» Task prompt: Retype, exactly as written, every line from the one containing "You are a computer-use" through the last line of the records below, both included; skip the pictures.

Excerpted records START

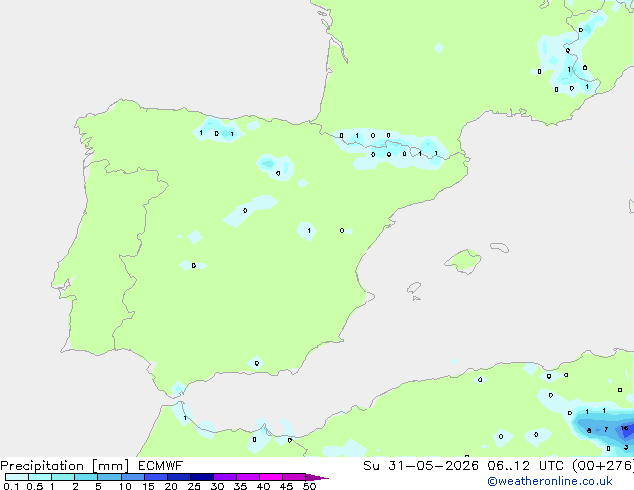Pick the purple 30 to 35 mm legend swatch
This screenshot has height=490, width=634.
225,477
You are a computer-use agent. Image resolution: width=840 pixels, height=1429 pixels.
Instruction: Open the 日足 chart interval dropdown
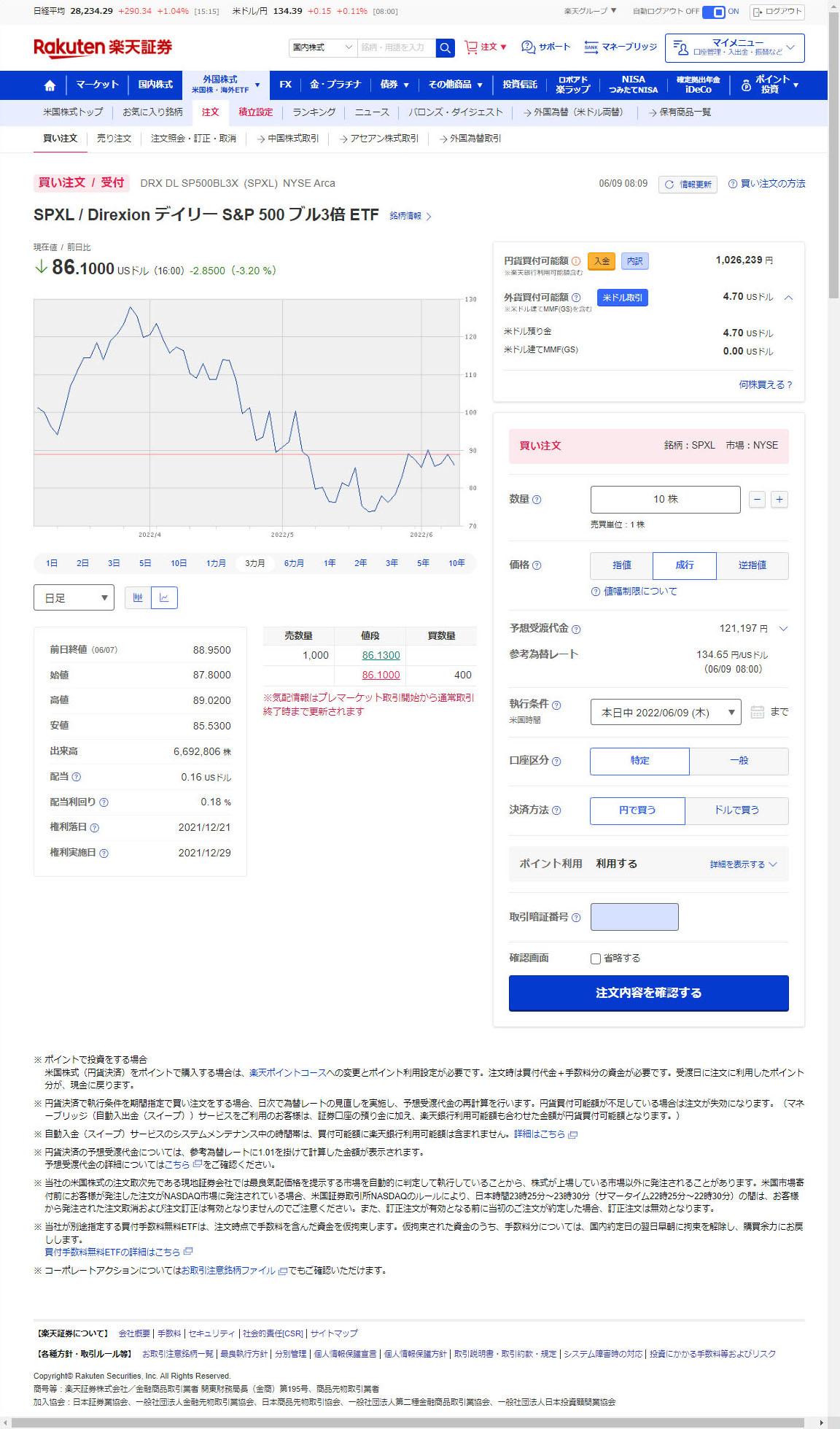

Excerpted records END

» Answer box:
You are a computer-use agent. Image resolution: width=840 pixels, height=1429 pixels.
Instruction: Open the 日足 chart interval dropdown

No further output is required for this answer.